Your task is to copy every line of the entries that contains "computer".
═════ Input data
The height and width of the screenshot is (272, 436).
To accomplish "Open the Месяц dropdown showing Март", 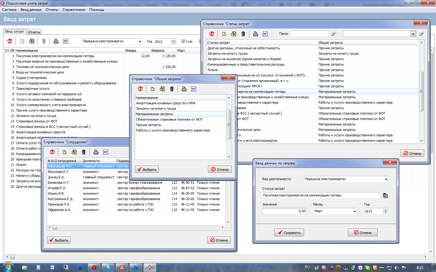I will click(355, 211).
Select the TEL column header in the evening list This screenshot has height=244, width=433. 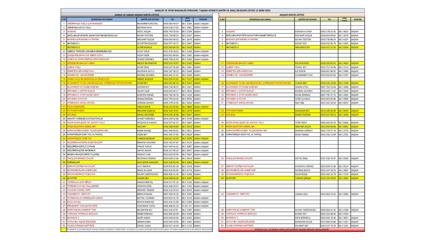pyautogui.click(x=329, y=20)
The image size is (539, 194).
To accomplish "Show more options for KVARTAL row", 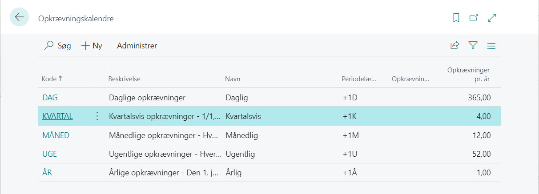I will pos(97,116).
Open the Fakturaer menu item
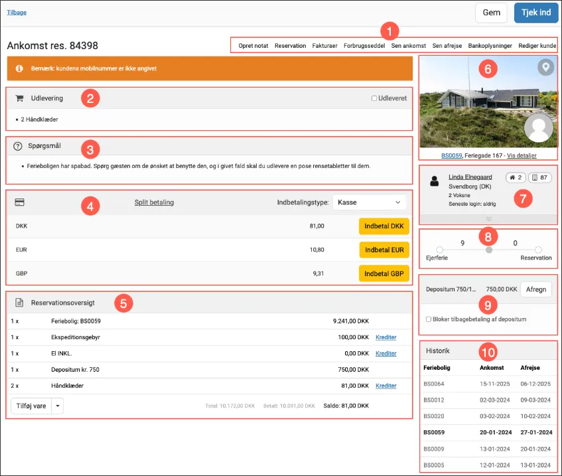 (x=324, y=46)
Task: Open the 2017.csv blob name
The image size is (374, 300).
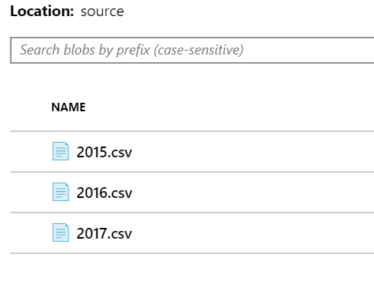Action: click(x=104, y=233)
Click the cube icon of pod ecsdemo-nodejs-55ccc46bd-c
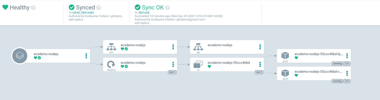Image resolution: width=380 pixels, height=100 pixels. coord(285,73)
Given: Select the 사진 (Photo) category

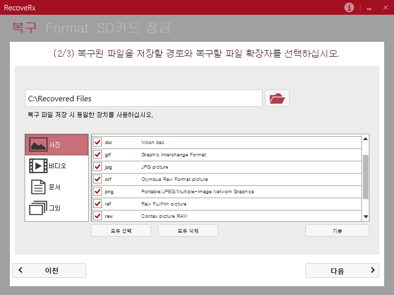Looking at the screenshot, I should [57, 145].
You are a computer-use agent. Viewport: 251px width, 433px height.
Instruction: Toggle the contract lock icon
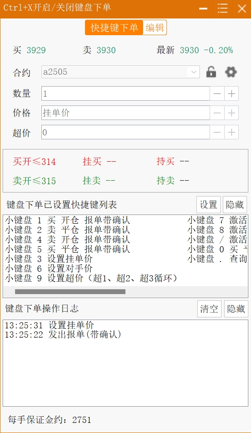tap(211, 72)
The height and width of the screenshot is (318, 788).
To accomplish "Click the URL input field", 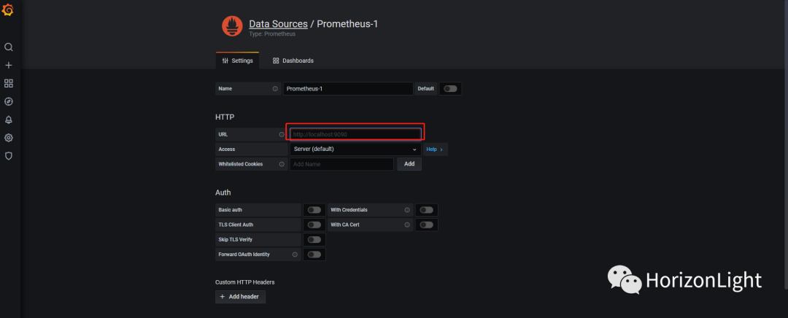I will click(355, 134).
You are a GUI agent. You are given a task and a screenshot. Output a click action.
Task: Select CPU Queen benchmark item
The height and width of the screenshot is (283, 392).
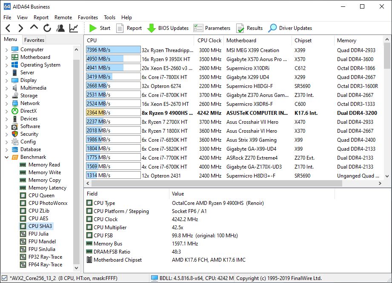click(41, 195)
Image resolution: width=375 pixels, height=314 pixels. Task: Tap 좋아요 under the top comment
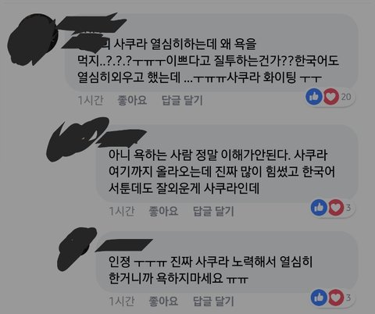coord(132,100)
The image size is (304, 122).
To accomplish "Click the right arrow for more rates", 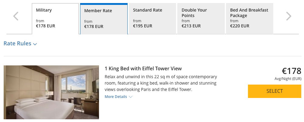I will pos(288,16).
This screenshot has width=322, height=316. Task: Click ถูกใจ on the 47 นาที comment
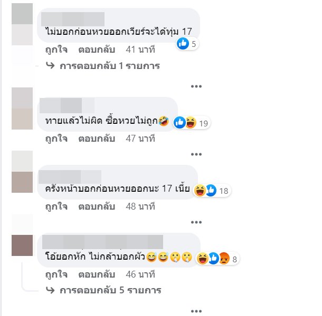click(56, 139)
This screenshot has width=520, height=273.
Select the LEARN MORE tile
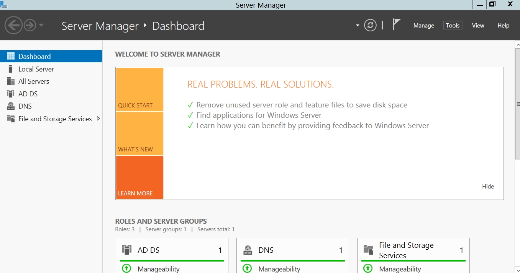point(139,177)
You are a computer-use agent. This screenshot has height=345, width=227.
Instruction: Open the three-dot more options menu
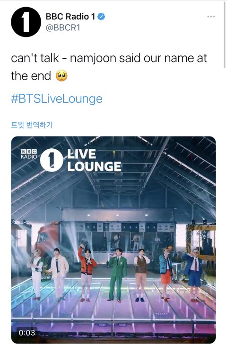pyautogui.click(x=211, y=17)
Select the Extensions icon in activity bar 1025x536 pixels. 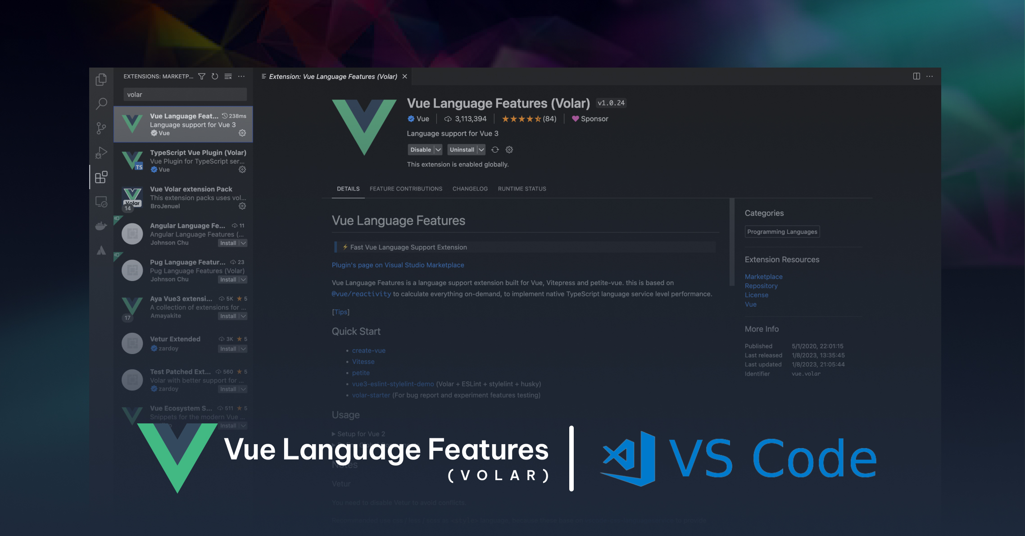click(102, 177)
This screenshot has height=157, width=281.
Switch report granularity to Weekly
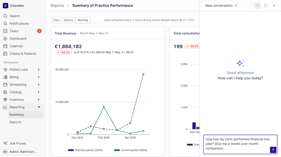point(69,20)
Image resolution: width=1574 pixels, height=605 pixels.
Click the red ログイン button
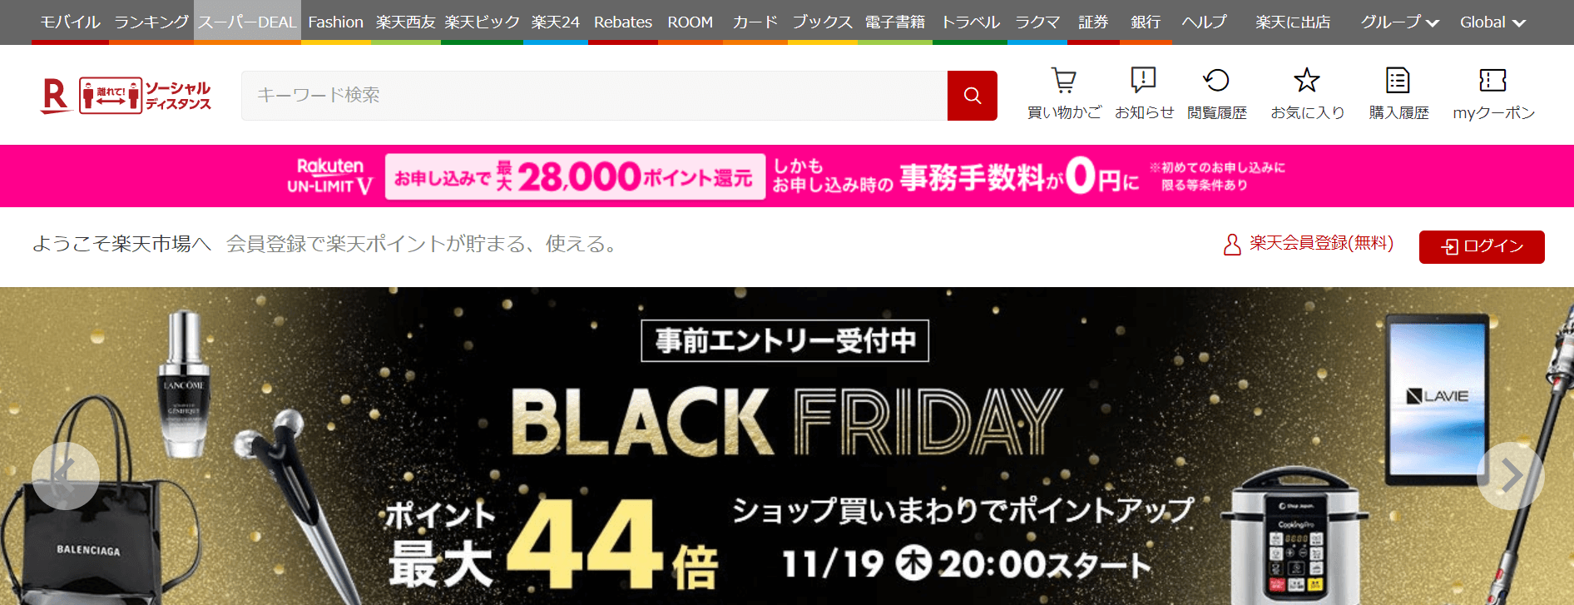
══════════
═════ Input data
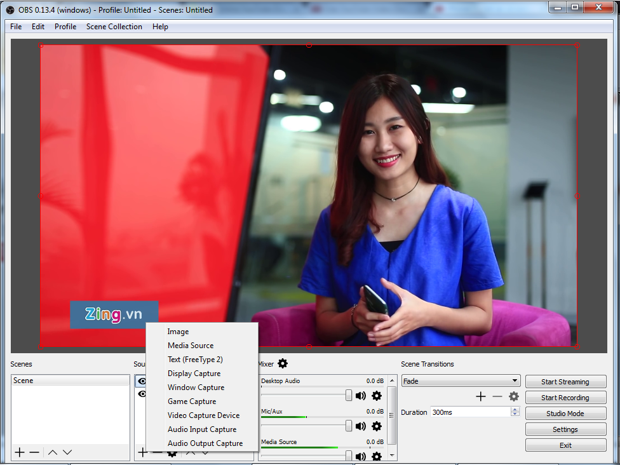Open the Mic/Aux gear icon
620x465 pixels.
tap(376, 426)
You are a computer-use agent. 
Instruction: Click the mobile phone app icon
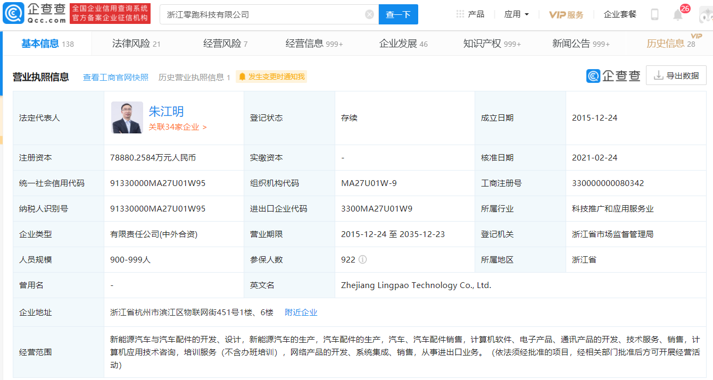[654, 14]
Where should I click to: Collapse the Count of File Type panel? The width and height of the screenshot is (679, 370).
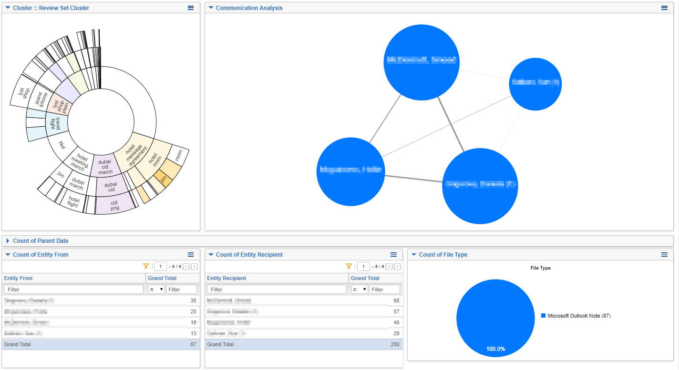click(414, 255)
══════════
═════ Input data
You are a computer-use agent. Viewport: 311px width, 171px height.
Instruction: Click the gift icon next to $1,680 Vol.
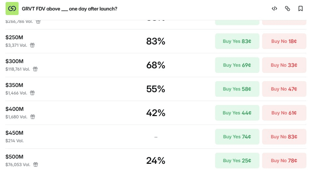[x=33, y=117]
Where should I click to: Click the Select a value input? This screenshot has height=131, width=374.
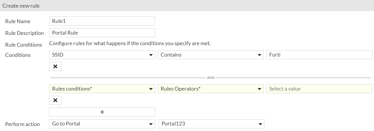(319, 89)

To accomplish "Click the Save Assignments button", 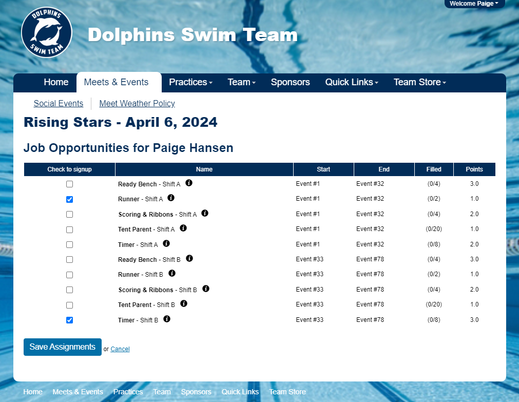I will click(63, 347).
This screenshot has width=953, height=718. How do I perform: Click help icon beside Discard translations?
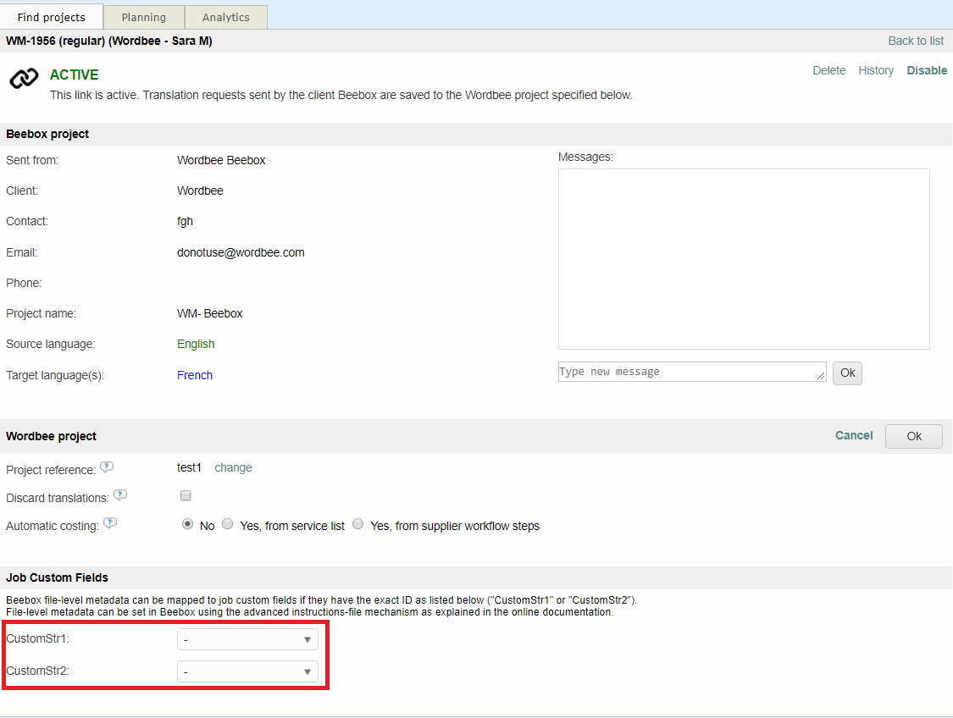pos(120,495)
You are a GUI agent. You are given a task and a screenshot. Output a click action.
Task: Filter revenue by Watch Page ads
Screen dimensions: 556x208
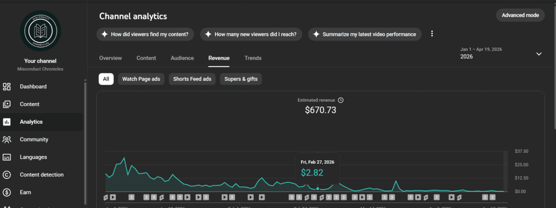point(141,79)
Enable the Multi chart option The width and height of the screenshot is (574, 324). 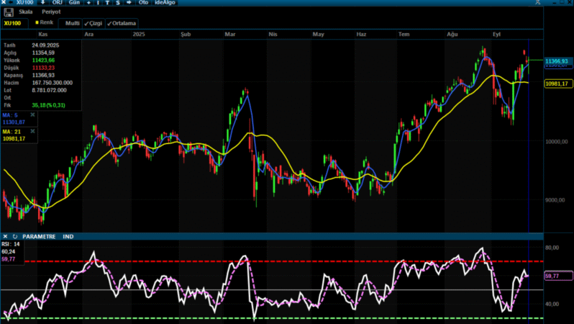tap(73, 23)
══════════
#### Response area:
You are a computer-use agent. Viewport: 251px width, 433px height.
You are a computer-use agent. This screenshot has height=345, width=227.
You are a computer-use agent. 
You are a computer-use agent. Viewport: 311px width, 171px height.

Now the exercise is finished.